JAMES II. Document signed ("James R" at head), to Edward Lord Cornbury, Colonel of the Royal Regiment of Dragoons, 1687
Lot 95*
JAMES II. Document signed ("James R" at head), to Edward Lord Cornbury, Colonel of the Royal Regiment of Dragoons, 1687
Sold for £1,250 (US$ 2,123) inc. premium
Lot Details
JAMES II
Document signed ("James R" at head), to Edward Lord Cornbury, Colonel of the Royal Regiment of Dragoons, ordering him to remove Captains Culliford and Strother's troops from Nantwich, Cheshire, to Whitcurch in Shropshire ("...And the officers are to take care that the Soldiers behave themselves Civilly & Pay their Landlords. And all Magistrates, Justices of the Peace, Constables and other our officers whom it may concern, are hereby required to be assisting to them in providing Quarters and otherwise as there shall be occasion..."), counter-signed by William Blathwayt, Secretary at War, one page, integral blank with contemporary docket, on paper with City of Amsterdam watermark, trace of wafer where sealed for dispatch, dust-stained where originally folded for dispatch and exposed, some dust-staining and creasing elsewhere but overall in attractive and robust condition, folio, Windsor, 4 June 1687

Footnotes

  • JAMES II TO HIS BROTHER-IN-LAW, LORD CORNBURY, SOON AFTERWARDS TO BE THE FIRST ENGLISH OFFICER TO DEFECT TO WILLIAM III, AND LATER A NOTORIOUS TRANSVESTITE GOVERNOR OF NEW YORK. Edward Hyde, Lord Cornbury (1661-1723) was the only child of Edward Earl of Clarendon, the historian and quondam Lord Chancellor, by his first marriage, and therefore half-brother of Anne Hyde, James II's first wife (who had died in 1671); making him uncle to two future queens of England, Mary II and Anne. When Mary's husband William III landed at Torbay on 5 November 1688 and set up his headquarters at Exeter, Cornbury promptly joined his banner, before even the crucial defection of the future Duke of Marlborough, his predecessor as Colonel of the Royal Dragoons, and his niece, Princess Anne. In W. A. Speck's account: 'James initially determined to stay in London and oblige his son-in-law to advance towards the capital. But William stayed in the west country for several days, so that his forces could recuperate from the voyage, and in expectation that they would be joined by deserters from the king's army. A few, led by Edward Hyde, Lord Cornbury, son of the earl of Clarendon, did go over to him while he was at Exeter. Although the numbers that deserted James were not great, and the news that many men actually returned to their posts cheered him, he was sufficiently concerned by the breakdown of discipline in his army to go down to Salisbury to reassert his authority' (ODNB).
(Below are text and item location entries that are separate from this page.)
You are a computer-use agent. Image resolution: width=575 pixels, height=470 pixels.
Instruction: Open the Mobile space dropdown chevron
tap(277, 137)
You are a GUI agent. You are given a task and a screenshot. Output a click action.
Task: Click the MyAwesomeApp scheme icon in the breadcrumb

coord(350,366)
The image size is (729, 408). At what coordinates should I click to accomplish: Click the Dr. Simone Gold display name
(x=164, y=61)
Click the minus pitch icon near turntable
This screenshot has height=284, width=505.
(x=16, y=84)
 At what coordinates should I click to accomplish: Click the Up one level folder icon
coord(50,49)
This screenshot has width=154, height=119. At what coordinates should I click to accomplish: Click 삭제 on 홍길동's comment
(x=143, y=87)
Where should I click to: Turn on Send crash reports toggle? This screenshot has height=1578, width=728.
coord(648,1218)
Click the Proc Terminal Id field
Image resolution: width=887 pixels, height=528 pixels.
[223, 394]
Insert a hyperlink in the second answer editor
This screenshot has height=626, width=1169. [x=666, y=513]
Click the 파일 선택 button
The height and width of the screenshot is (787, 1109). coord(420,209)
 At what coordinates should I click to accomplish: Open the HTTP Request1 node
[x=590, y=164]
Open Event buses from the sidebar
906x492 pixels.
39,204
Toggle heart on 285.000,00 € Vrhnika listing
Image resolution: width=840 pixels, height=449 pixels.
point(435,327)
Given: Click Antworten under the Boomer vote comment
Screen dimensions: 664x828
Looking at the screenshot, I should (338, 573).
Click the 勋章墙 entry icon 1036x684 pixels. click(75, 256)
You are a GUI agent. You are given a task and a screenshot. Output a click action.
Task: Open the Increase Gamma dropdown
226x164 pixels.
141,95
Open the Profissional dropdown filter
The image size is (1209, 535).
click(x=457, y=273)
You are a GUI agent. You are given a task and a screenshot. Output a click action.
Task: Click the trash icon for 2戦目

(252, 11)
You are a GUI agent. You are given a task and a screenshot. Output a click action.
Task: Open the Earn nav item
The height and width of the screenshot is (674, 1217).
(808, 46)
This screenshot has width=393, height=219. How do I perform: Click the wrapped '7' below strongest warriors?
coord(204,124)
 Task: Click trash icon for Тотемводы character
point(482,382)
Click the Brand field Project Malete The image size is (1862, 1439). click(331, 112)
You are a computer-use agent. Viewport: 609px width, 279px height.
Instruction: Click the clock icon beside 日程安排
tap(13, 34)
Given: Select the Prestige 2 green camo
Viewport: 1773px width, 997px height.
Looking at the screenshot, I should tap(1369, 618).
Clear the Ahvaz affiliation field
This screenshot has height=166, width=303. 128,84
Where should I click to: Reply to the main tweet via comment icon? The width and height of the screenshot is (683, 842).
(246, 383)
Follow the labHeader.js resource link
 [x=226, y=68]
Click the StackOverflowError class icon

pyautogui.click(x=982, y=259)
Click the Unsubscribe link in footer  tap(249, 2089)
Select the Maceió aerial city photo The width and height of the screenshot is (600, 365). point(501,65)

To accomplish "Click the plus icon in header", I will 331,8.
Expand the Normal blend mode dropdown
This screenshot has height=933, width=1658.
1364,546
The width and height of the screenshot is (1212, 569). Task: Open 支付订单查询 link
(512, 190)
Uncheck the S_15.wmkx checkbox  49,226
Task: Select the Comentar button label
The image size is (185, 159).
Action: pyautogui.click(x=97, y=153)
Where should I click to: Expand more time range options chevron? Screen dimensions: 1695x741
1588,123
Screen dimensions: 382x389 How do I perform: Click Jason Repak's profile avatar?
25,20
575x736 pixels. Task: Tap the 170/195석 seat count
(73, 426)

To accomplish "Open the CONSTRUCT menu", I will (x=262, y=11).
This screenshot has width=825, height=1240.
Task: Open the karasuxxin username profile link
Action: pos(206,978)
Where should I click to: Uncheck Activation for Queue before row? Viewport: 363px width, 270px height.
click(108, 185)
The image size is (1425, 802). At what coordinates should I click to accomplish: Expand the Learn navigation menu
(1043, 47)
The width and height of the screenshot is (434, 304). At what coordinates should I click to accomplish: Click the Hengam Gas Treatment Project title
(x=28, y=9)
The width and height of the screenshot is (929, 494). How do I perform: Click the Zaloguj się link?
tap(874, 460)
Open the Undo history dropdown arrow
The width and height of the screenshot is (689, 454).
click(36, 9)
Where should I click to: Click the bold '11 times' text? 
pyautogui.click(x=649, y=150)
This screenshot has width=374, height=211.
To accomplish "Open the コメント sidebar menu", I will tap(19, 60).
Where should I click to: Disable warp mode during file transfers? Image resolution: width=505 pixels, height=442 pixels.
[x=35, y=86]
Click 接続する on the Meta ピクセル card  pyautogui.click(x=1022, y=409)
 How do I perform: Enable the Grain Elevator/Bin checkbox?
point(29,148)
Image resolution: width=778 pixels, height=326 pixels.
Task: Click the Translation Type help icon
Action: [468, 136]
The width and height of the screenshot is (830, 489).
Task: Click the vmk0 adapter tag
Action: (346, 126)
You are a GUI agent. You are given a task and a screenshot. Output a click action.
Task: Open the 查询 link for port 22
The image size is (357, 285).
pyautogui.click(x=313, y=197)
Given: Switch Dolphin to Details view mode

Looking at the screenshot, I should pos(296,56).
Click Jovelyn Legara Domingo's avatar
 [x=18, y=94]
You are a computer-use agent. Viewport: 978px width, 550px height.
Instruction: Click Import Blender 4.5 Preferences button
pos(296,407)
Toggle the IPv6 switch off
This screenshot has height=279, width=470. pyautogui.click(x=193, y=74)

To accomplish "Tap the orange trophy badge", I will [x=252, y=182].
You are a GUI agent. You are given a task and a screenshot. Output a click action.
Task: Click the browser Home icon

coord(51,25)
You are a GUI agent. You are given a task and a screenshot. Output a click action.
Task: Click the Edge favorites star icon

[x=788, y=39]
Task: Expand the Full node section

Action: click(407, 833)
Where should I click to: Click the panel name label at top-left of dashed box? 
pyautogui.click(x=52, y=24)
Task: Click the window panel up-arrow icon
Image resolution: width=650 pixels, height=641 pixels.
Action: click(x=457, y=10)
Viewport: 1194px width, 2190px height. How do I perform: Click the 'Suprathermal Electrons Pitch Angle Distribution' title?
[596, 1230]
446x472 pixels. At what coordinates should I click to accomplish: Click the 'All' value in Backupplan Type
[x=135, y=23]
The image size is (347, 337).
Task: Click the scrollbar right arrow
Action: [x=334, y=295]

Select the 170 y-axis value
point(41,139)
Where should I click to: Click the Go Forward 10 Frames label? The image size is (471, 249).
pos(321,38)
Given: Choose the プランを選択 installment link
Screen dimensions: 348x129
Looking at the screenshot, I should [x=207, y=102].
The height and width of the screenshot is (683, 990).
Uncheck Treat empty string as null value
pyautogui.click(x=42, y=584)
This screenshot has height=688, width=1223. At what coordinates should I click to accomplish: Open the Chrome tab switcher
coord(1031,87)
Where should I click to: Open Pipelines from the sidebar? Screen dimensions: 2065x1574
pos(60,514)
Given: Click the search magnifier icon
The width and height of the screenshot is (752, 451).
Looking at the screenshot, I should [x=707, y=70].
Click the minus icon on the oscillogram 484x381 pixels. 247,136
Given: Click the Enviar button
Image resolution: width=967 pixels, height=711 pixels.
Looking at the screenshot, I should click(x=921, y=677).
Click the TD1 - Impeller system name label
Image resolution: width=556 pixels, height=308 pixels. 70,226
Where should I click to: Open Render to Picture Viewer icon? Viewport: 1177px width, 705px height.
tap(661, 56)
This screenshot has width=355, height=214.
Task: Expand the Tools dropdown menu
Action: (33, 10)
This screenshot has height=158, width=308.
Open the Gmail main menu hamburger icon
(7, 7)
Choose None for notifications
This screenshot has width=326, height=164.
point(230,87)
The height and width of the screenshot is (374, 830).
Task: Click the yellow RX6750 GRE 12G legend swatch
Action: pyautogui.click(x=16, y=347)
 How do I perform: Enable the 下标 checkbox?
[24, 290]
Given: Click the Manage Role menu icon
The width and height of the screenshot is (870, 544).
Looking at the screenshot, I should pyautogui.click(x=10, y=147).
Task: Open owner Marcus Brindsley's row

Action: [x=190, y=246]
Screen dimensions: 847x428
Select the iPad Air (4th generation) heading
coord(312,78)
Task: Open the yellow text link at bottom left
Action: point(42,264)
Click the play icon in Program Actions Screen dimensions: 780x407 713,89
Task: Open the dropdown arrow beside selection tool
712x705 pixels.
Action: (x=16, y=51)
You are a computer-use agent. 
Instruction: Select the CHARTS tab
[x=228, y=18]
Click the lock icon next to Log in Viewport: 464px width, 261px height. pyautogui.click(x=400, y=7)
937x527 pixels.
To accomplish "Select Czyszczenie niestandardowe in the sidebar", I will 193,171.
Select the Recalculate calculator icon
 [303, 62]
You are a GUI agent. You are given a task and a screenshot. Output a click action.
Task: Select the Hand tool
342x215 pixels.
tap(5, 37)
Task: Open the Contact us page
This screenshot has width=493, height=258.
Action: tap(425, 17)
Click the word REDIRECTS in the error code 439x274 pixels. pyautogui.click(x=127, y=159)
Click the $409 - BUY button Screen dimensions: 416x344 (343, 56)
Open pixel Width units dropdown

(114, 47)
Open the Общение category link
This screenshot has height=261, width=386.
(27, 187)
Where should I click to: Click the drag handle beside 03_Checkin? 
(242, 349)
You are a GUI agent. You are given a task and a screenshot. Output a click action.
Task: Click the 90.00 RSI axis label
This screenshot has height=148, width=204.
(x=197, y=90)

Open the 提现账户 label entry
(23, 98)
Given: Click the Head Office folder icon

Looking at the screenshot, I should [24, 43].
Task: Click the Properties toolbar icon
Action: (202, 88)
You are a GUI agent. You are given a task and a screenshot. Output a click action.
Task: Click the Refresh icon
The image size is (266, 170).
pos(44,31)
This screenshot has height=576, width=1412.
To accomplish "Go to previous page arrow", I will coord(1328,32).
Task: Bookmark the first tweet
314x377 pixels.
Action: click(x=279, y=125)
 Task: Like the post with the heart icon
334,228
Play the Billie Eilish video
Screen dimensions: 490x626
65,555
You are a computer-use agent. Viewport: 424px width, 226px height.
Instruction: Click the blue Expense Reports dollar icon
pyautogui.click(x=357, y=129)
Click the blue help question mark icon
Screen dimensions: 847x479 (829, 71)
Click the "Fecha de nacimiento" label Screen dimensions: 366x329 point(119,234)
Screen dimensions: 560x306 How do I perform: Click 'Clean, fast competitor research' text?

    Cornbury however is more widely remembered for his governorship of New Jersey and New York, a post he was to hold from 1702 to 1708 (and which is commemorated by New York's Hyde Park). Popular history accounts him as possibly the worst governor ever imposed by Britain on her American colonies. In Patricia U. Bonomi's words Cornbury 'is ritually set down in the history books as a man of corrupt, venal and bigoted character. He is also depicted as a transvestite who scandalized colonial American society by appearing publicly in woman's clothes. It is a rare historical consensus, one that has stood unchallenged for more than two centuries' (The Lord Cornbury Scandal: The Politics of Reputation in British America, 1998, p. 1 – a study that seeks instead to attribute this notoriety to a newly emergent Grub Street press and the growth of political satire in the American colonies).